WWE Gets First 5-Star Match Rating In Seven Years
And only the sixth ever.
Razor Ramon Vs. Shawn Michaels, WWF Intercontinental Title Ladder Match, WrestleMania X.
Bret Hart Vs. Owen Hart, Steel Cage Match, SummerSam 1994.
Bret Hart Vs. Steve Austin, Submission Match, WrestleMania 13.
The Undertaker Vs. Shawn Michaels, Hell In A Cell Match, In Your House: Badd Blood.
John Cena Vs. CM Punk, WWE Title Match, Money In The Bank 2011.
Until now, those were the only WWE matches Dave Meltzer, of the Wrestling Observer, deemed worthy of the uppermost echelon of his divisive star rating system - excepting, of course, the ultra-rare 5+ feats of Ric Flair, Ricky Steamboat, Mitsuharu Misawa, Toshiaki Kawada, Kenny Omega, Kazuchika Okada and Tetsuya Naito.
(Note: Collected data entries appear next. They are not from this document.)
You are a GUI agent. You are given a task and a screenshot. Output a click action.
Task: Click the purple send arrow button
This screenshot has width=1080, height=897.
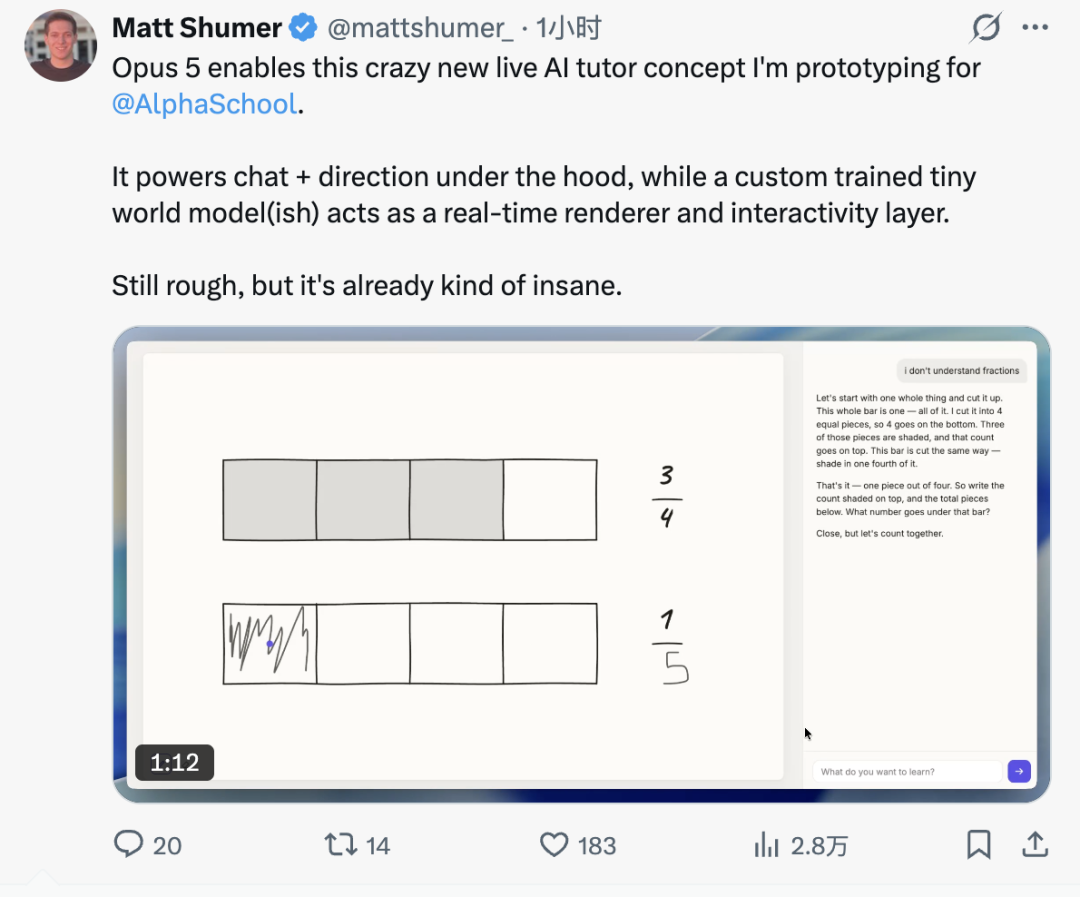pyautogui.click(x=1019, y=771)
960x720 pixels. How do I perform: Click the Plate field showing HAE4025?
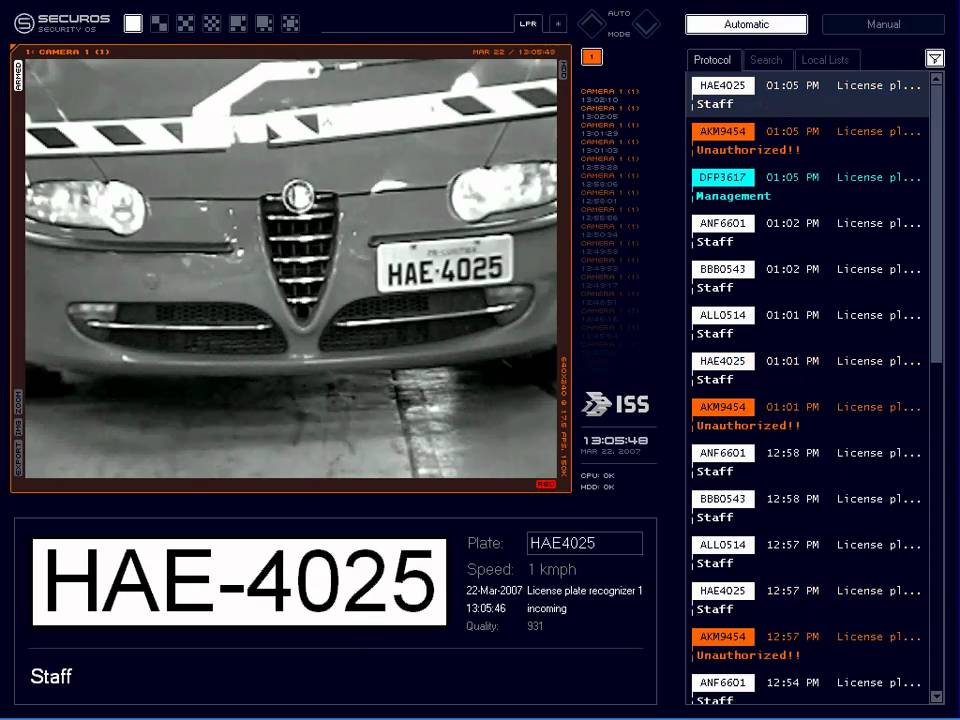[x=584, y=543]
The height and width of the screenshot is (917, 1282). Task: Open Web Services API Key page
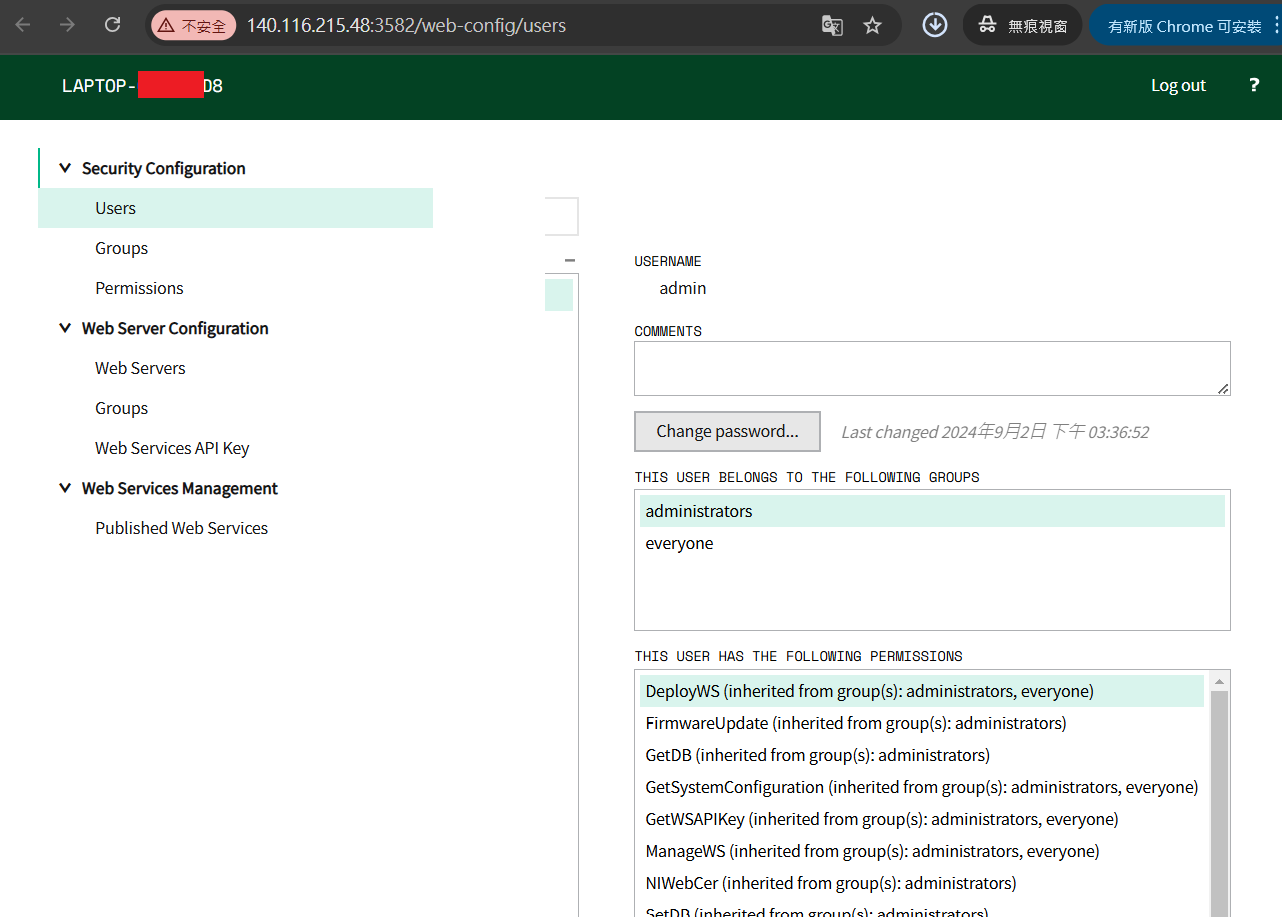tap(172, 448)
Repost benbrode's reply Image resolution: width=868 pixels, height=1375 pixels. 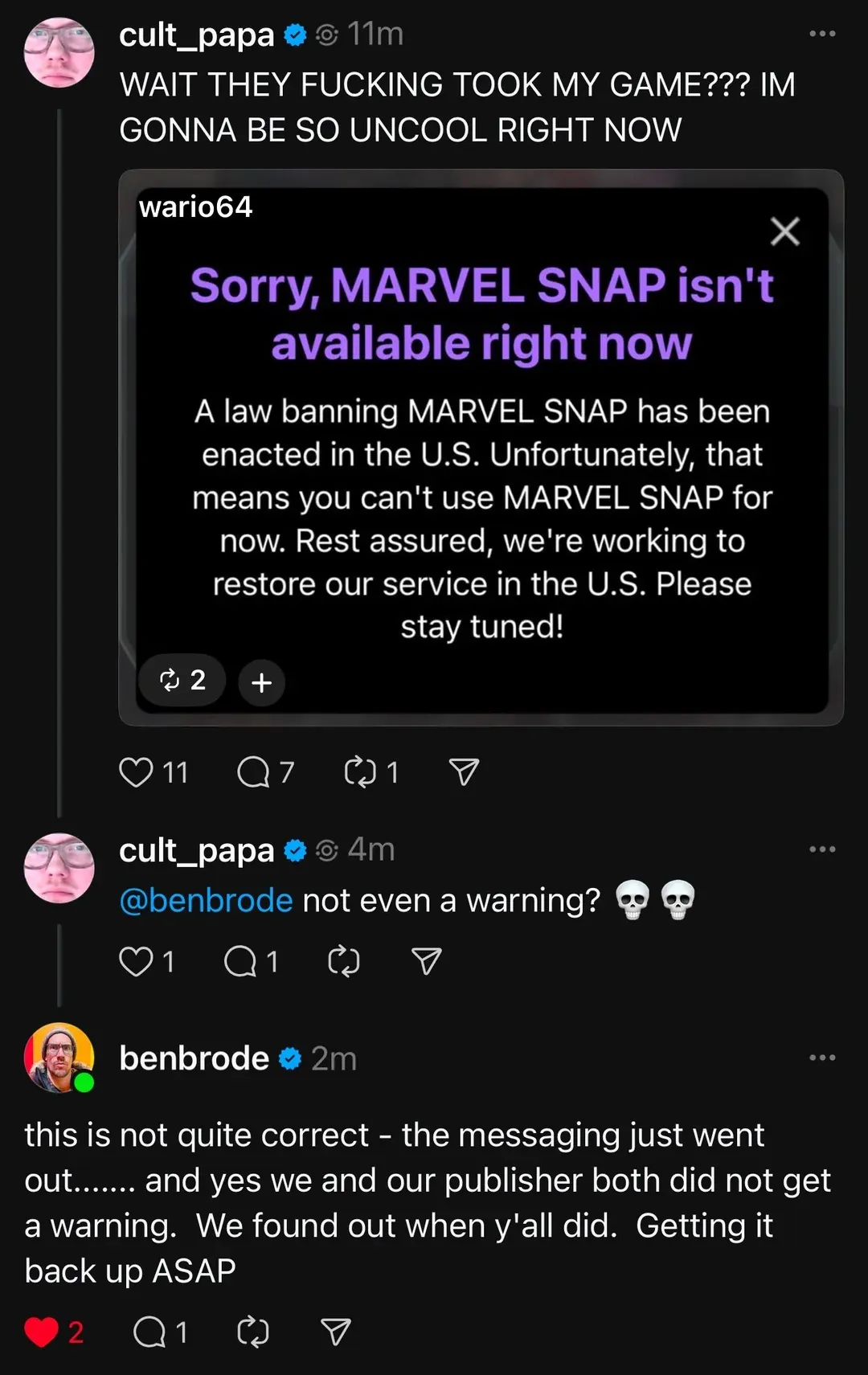pos(253,1332)
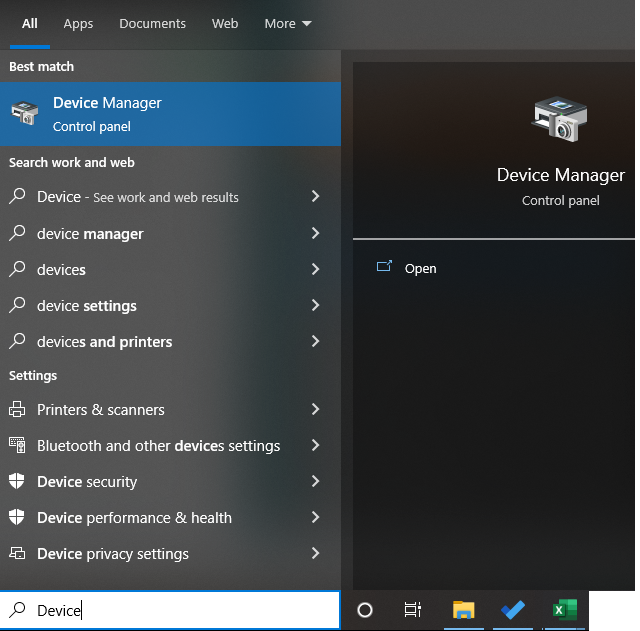The width and height of the screenshot is (640, 631).
Task: Expand the arrow beside Device performance & health
Action: pyautogui.click(x=315, y=518)
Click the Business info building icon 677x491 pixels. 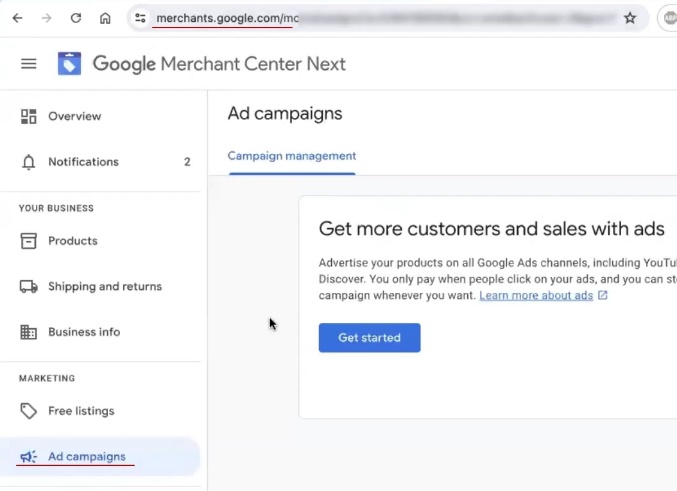click(29, 332)
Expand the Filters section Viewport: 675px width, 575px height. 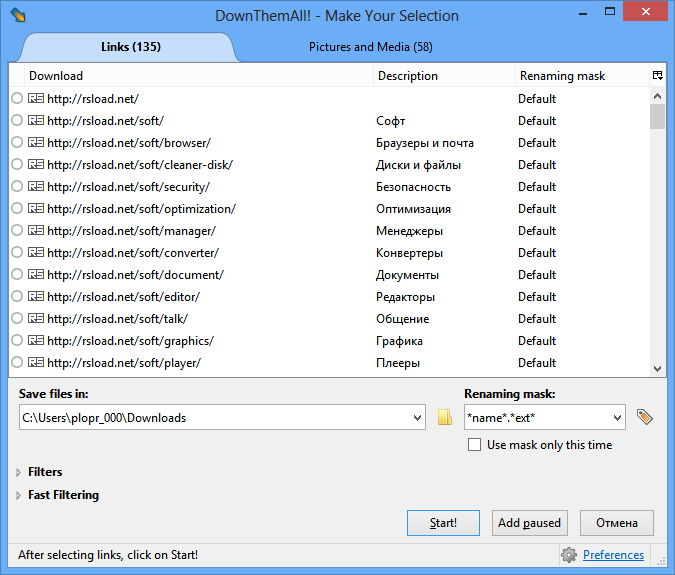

At NXT TakeOver: Philadelphia, Andrade 'Cien' Almas retained his NXT Title at the expense of Johnny Gargano in a spellbinding effort from which the latter emerged as wrestling's greatest pure babyface in a ridiculously dramatic match built on convoluted sequences, advanced athleticism, and rich, escalating emotion. It was impossible not to invest, in your writer's opinion, such was Gargano's black-lipped, catatonic plight at the apex of a match structured to drain the audience of every last ember of support. Meltzer was similarly unable to resist holding this masterpiece in the highest (well, nearly) of esteem.
Whether you hold Meltzer himself in such esteem is another matter entirely - some see his ratings as an authoritative entry point into the diverse international scene, others see in it an inherent bias/preference with a compass pointing directly to the East. Regardless: many wrestling talents strive for the commendation, and Bret Hart is on record as taking pride in the venerable journo's praise.
Congratulations, then, to the two men involved - in order to break a dubious record, it must have been something special.